Una delusione per l’esclusione di Lorenzo Sospiri, capogruppo Forza Italia alla Regione, espressa con un documento firmato da Sandro Marinelli, sindaco di Pianella, Antonio Zaffiri, sindaco di Collecorvino, Maria Felicia Maiorano Picone, sindaco di Cappelle sul Tavo, Alberico Ambrosini, sindaco di Moscufo, Maurizio Giancola, sindaco di Scafa, Enrico Valentini, sindaco di Catignano, Gianfranco De Massis, sindaco di Elice, Marco D’Andrea, sindaco di Civitella Casanova, Daniele Di Federico, vicesindaco di Picciano, Domenico Di Meco, vicesindaco di Cepagatti e Angelo Belli, vicesindaco di Rosciano.

“Il senso del dovere nei confronti del Paese e la consapevolezza delle problematiche all’orizzonte ci suggerirebbero compattezza e unità nell’affrontare la corsa elettorale per le prossime politiche”, si legge nel documento, “ma è evidente che i suggerimenti si scontrano con la delusione politica per le mancate occasioni offerte ai rappresentanti territoriali radicati nel collegio di Pescara, mancate occasioni che non trovano giustificazioni, né logica, ma che rispondono esclusivamente a un partito ripiegato su lotte personali. È chiaro e scontato che, per tutti noi, il 4 marzo rappresenta non un punto di arrivo, ma piuttosto un momento di ripartenza, una data simbolica in cui aspettiamo di ascoltare le motivazioni che hanno dettato alcune scelte nell’individuazione dei candidati, scelte che non sono state condivise con il territorio, con gli amministratori di centrodestra e di Forza Italia, e che hanno visto esclusioni eccellenti, come quella del capogruppo regionale di Forza Italia Lorenzo Sospiri”.
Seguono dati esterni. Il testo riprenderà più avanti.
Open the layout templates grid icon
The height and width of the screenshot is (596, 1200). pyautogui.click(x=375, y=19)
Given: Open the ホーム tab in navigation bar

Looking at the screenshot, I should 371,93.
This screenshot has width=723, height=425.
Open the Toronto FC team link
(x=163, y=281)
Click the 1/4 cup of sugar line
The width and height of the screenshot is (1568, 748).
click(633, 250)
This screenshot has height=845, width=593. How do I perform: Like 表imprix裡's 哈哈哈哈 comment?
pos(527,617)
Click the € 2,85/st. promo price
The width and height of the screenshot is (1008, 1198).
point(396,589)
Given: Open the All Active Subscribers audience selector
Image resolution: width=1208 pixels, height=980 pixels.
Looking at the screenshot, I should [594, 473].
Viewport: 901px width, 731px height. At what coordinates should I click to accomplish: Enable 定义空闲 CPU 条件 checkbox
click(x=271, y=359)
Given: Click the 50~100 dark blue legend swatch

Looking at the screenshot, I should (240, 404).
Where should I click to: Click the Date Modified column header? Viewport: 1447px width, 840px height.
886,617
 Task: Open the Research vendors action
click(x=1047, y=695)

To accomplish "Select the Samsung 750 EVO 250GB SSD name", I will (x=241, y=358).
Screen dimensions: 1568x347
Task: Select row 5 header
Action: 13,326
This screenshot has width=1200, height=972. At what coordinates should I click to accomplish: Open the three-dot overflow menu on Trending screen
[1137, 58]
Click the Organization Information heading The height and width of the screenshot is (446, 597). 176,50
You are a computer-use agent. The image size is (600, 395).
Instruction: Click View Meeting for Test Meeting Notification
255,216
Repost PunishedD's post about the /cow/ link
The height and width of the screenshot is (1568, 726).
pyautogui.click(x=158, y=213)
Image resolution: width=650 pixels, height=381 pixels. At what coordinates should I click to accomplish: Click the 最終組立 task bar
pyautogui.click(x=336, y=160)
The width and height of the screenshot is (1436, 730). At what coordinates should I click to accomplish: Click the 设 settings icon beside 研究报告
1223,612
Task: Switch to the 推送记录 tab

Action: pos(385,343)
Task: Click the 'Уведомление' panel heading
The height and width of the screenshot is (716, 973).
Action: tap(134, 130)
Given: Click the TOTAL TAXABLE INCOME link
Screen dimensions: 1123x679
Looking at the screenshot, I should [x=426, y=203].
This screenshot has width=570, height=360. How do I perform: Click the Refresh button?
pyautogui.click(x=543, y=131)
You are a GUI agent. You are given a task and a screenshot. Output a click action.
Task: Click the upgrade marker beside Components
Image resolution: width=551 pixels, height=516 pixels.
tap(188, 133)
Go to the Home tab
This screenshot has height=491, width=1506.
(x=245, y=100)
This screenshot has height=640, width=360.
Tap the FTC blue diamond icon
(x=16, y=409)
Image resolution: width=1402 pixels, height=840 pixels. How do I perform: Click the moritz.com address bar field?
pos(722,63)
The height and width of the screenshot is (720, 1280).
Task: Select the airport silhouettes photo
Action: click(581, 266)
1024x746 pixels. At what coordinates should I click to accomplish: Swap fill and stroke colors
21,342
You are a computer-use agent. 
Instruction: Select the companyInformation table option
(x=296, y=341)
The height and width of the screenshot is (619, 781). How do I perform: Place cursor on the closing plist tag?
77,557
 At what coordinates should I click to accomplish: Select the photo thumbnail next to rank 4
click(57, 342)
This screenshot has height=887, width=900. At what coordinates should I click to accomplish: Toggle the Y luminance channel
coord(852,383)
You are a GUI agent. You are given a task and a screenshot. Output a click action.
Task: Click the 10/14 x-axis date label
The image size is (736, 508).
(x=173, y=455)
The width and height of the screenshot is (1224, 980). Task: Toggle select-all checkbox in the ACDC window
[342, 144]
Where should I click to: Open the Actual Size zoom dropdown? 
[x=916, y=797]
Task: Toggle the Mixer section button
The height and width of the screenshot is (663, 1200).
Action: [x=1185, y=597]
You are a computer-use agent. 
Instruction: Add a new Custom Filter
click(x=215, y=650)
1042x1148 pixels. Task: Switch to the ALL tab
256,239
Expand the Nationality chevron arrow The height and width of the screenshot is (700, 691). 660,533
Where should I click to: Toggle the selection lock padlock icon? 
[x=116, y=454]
“E ci aspettiamo”, concludono i sindaci uniti, “di ascoltare quelle motivazioni soprattutto dopo che il Coordinatore Pagano ha affermato con convinzione di aver scelto le ‘forze e gli amministratori migliori sul campo’, un elenco nel quale ha annoverato anche se stesso, sicuro dei suoi risultati e del suo potenziale”.